Ультразвуковая биометрия травмированных глаз у детей. Изменения размеров глаза
УЗ-биометрия, проведенная у 512 детей (149 — со свежей травмой, 363 — с ее исходами), показала, что в 25,0 % случаев выявлено достоверное (более 0,2 мм) изменение размера травмированного глаза по сравнению со здоровым. Чаще (15,8 %) отмечалось увеличение размеров травмированного глаза. При этом в 8,0 % случаев увеличение размеров глаза сопровождалось повышением офтальмотонуса, в 7,2 % (37 детей) внутриглазное давление (ВГД) колебалось в пределах нормы и в 0,6 % — имелась гипотония.
Увеличение размера травмированного глаза по сравнению с парным здоровым при эмметропии и нормальном уровне офтальмотонуса, по нашему мнению, свидетельствовало о временной его компенсации за счет растяжения эластичных оболочек детского глаза. Учитывая эти данные, можно считать, что истинное число детей с гипертензией (явной и временно компенсированной) равнялось 114: у 77 человек с повышенным ВГД и у 37 с нормальным при растянутых оболочках, что соответственно составило 16,6 % по отношению к общему числу наблюдавшихся.

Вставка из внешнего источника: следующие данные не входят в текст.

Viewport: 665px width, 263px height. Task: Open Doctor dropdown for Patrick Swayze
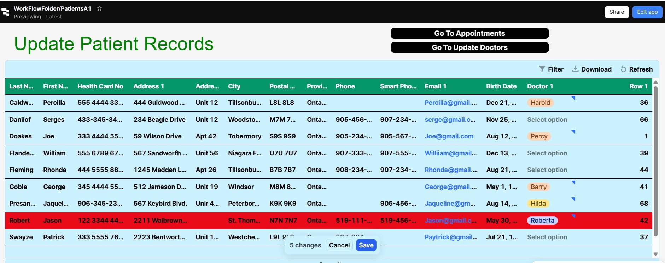coord(547,237)
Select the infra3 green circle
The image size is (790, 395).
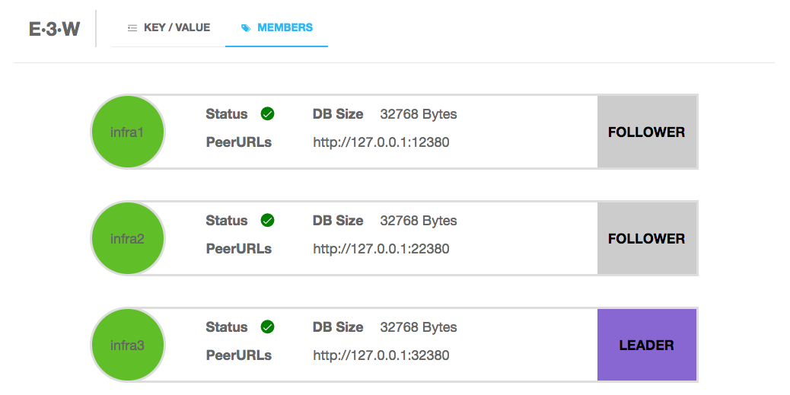pos(128,345)
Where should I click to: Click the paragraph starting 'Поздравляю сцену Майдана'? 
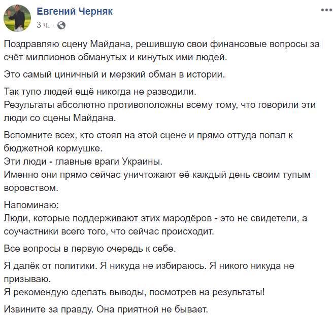pyautogui.click(x=161, y=51)
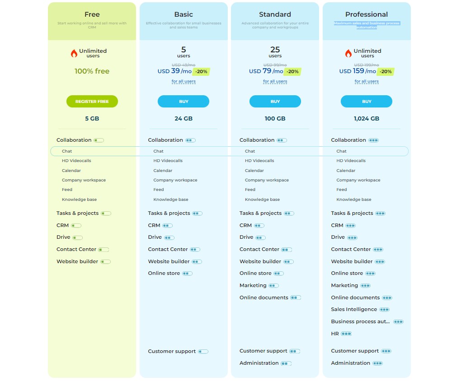Click the CRM level indicator in Basic plan
461x381 pixels.
point(168,226)
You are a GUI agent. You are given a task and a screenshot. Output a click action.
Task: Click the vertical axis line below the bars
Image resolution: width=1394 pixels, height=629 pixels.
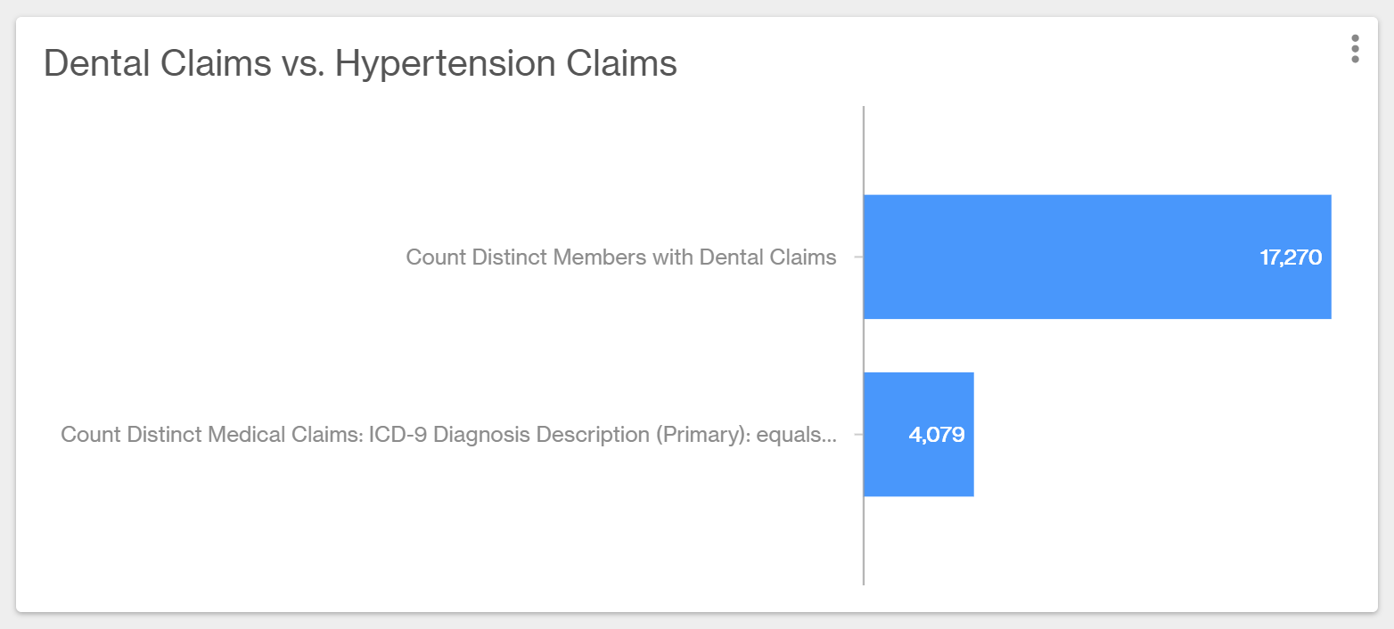coord(864,543)
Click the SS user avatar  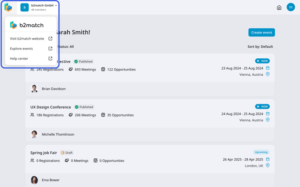(290, 7)
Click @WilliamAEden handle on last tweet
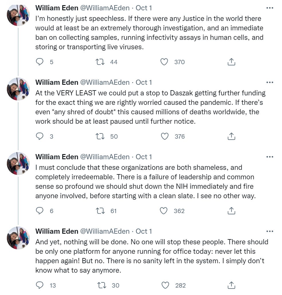282x295 pixels. click(104, 231)
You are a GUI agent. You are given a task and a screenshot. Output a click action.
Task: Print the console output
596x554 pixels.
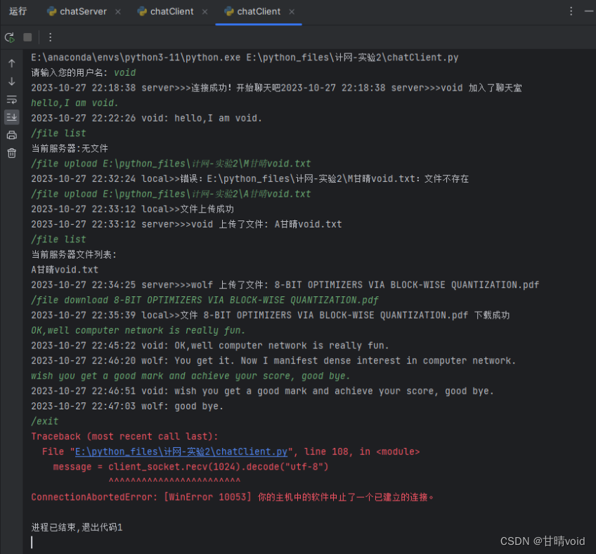[11, 135]
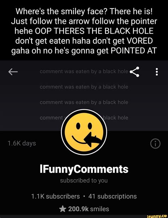Tap the third black hole comment line
Screen dimensions: 168x218
pos(84,102)
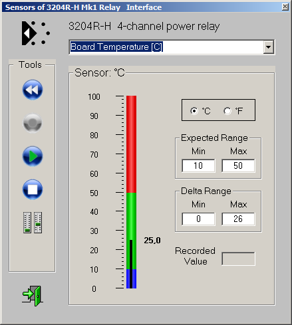Start playback with the green play button
Image resolution: width=292 pixels, height=325 pixels.
pyautogui.click(x=33, y=156)
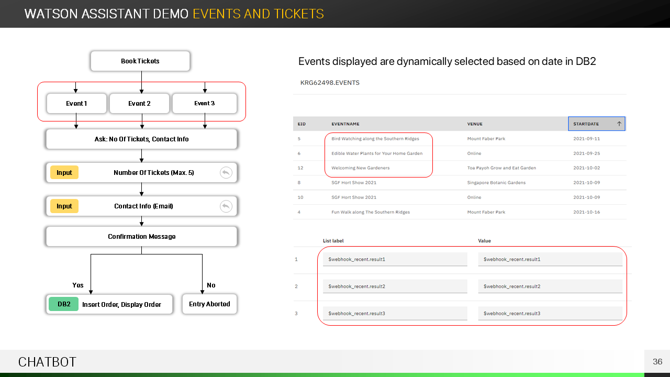Click the yellow Input badge beside Number Of Tickets
The height and width of the screenshot is (377, 670).
[x=64, y=172]
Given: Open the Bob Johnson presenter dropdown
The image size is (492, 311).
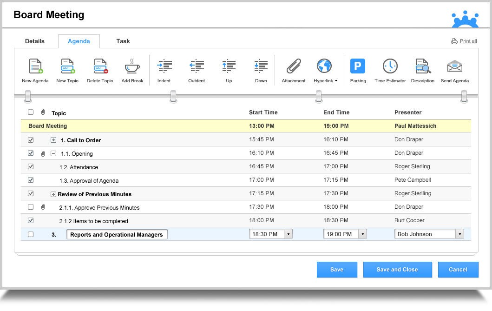Looking at the screenshot, I should click(x=460, y=234).
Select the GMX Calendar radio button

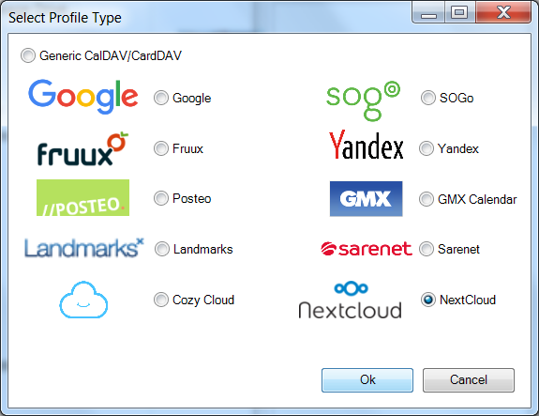point(427,199)
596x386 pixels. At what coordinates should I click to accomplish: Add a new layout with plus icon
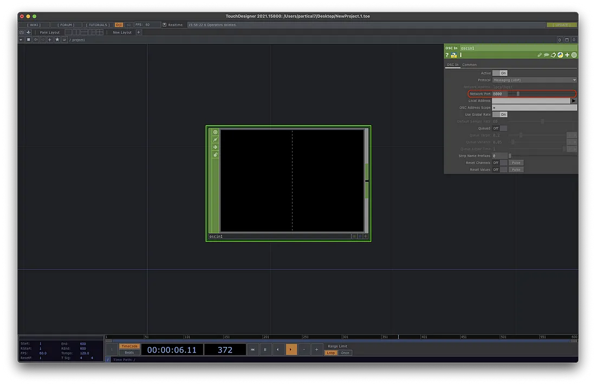click(138, 33)
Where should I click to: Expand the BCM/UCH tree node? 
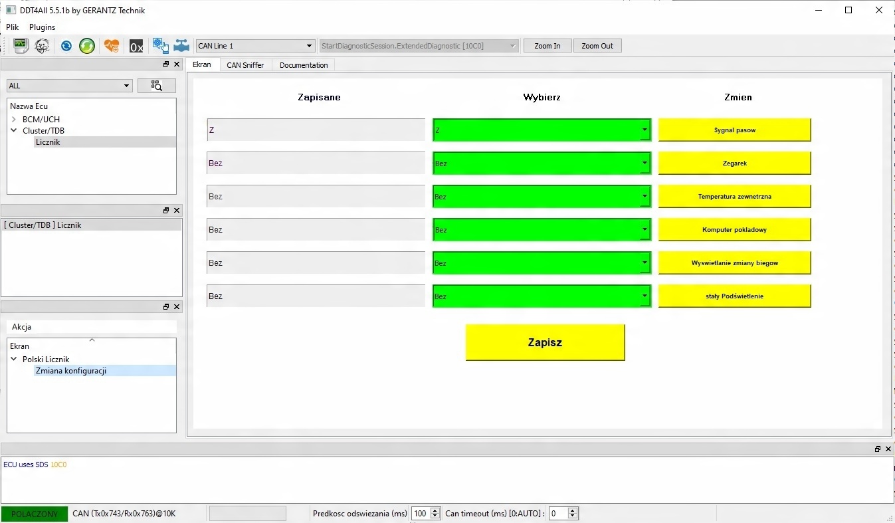point(14,120)
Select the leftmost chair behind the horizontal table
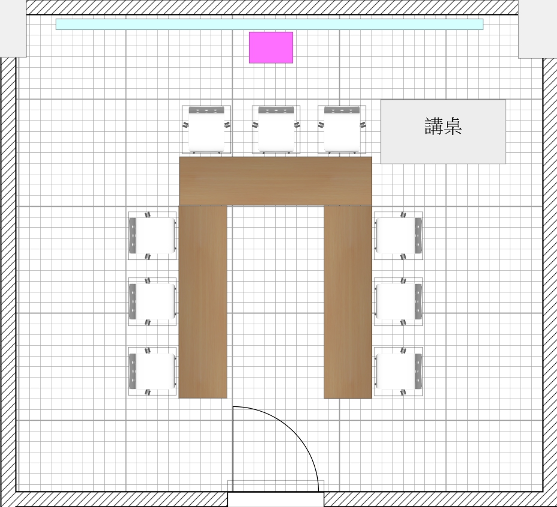 [x=206, y=130]
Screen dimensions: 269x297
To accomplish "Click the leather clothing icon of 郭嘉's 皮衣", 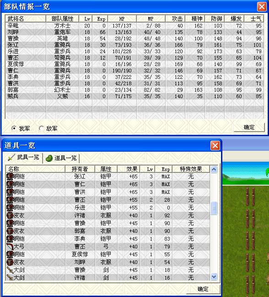I will coord(10,231).
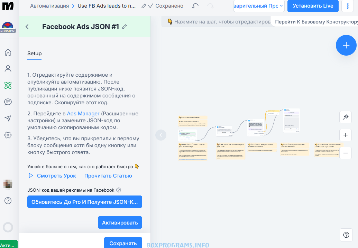Open the Broadcasting paper plane icon

pyautogui.click(x=8, y=118)
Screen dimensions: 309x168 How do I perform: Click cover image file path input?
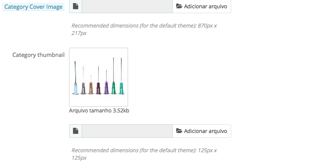[127, 6]
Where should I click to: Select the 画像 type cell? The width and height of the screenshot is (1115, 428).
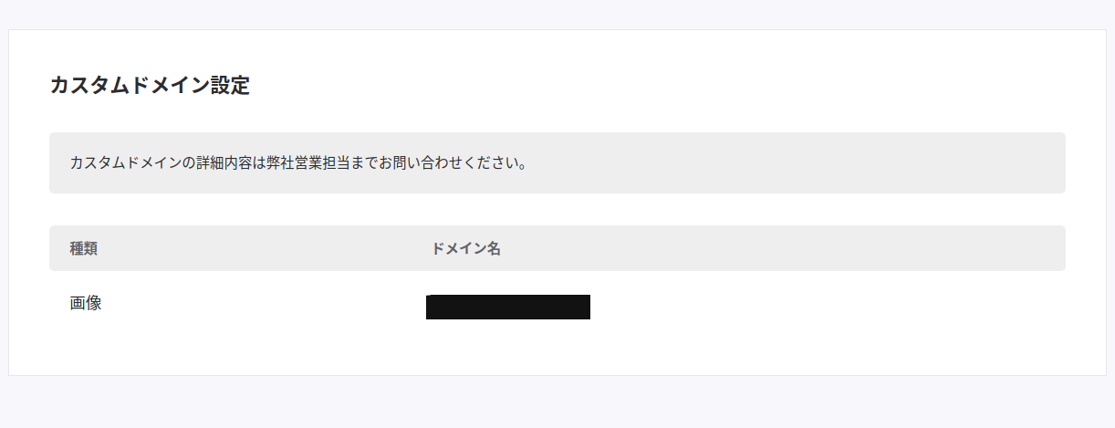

Причиной растяжения оболочек глаза в остром периоде являлась, как правило, набухающая катаракта, при исходах травм — сращенные рубцы роговицы, сочетающиеся с частичным либо полным заращением зрачка и травматическими катарактами.
Уменьшение размеров травмированного глаза по сравнению с парным здоровым глазом выявлено у 47 (9,2 %) детей. При этом у 20 детей уменьшение размеров глаза сопровождалось гипотонией, у 25 — ВГД колебалось в пределах нормы и у 2 отмечалось его повышение. Причинами уменьшения размеров глаза в остром периоде явились обширные проникающие ранения, сопровождавшиеся резкой гипотонией глаза, в более отдаленные сроки — наличие в полости глаза инородных тел, кист радужки, начинающийся фиброз стекловидного тела и другие тяжелые изменения, вызвавшие начальную субатрофию глаза.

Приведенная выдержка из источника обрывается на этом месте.